Carbon Atoms (HOPG) | Width of the image : 1.26 nm
私たちの周囲に広がる現実は、目に見えるものだけではない。日常生活の中で意識することはないが、この世界には知覚を超えた無限の神秘や可能性が潜んでいる。
私は、走査型トンネル顕微鏡(STM)という、原子スケールの世界を覗き見ることができる技術を使い、生命の中心的な構成要素である炭素を観察した。この小さな粒子は、私たちの存在に深く関わっているだけでなく、感情や思考、そして夢にまで影響を及ぼしていると言えるだろう。

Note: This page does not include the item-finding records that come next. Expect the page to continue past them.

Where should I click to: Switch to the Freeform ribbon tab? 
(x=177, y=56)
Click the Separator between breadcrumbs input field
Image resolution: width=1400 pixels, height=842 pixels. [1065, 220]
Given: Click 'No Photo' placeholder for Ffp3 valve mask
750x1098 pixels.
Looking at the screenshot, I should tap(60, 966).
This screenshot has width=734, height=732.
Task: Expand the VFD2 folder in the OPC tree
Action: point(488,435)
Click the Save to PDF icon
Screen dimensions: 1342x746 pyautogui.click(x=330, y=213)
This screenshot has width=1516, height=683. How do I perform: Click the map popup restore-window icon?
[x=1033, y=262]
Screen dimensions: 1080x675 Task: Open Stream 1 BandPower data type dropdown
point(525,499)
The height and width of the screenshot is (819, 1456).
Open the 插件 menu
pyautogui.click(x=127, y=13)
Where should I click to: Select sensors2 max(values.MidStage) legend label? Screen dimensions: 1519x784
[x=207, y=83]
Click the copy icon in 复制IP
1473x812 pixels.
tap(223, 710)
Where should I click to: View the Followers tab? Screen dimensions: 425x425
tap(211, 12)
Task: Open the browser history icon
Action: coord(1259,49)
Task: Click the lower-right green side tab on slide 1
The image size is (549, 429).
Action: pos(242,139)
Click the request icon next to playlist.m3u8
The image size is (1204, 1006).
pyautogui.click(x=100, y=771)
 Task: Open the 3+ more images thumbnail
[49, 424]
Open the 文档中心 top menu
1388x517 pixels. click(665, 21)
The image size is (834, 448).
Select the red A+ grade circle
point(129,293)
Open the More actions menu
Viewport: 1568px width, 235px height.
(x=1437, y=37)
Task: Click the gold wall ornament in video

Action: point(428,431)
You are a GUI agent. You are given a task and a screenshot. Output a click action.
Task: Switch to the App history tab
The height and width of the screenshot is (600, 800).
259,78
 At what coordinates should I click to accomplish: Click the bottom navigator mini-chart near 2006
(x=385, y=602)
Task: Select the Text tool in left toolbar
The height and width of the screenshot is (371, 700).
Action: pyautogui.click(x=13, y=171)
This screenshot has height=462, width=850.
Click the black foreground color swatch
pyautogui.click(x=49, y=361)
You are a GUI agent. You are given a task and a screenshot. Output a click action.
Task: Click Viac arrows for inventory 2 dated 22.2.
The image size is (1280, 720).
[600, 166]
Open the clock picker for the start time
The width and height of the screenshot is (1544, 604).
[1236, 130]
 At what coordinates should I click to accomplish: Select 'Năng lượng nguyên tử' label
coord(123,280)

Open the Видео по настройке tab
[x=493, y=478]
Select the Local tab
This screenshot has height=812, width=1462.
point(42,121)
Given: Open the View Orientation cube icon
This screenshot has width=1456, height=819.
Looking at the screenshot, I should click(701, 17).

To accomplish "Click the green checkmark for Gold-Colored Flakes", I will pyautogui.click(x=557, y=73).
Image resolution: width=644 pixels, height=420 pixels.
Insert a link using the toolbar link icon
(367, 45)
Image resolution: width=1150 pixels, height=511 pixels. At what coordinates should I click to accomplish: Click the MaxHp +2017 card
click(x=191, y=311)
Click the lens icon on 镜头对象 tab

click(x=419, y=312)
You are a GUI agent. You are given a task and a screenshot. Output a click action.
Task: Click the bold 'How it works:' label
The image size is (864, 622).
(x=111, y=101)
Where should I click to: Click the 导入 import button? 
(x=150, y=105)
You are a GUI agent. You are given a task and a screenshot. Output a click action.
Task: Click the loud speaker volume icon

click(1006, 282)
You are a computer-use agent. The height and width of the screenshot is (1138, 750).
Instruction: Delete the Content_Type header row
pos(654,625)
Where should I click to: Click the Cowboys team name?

炭素の多くは、永遠の時間の中に存在しているという。寿命という概念がない。つまり、私の中に存在する炭素は、かつて何か別のものの中に存在していたのだろう。私を形作る炭素は、どこから来て、どこへ向かうのか。私は、この世界の一部であり、この世界に関与する粒子のようでもある。
私とは何か?この無限とも思える世界とは何か?
存在そのものについて思いを巡らせると、問いはさらに深まり続ける。私を形作る炭素は、単なる物質なのか、それとも連なり続ける理りの糸なのか。炭素という微細な粒子が、星々の爆発の中で生まれ、長い時間をかけて地球に辿り着き、今、私という存在の一部を担っている。そう考えると、私自身が宇宙の記憶を宿しているかのように感じられる。
私を形作る炭素は、私が消えた後も存在し続ける。土へ還るのか、それとも別の生命へと受け継がれるのか。そしてその生命も、私と同じように問いを抱くのかもしれない。「私とは何か?世界とは何か?」と。
家族や身近な人の死は、死という存在を私に深く刻み込んできた。私がこの世界に関与する瞬間は一瞬に過ぎないかもしれない。しかし、その一瞬の中で、私は無限の可能性を感じる。STMを通して観た炭素の存在は、その可能性を私に示してくれている。炭素は単なる物質でありながら、私たちが想像する以上の広がりを持っている。私はその一部として、生きている。
私の存在は、一時的な個体でありながら、永遠の流れの一部でもある。生と死、始まりと終わり、その境界線はどこにあるのか。今ここに私が存在すること、それ自体が、果てしない循環の中の一瞬であり、その循環は私を超えて続いていく。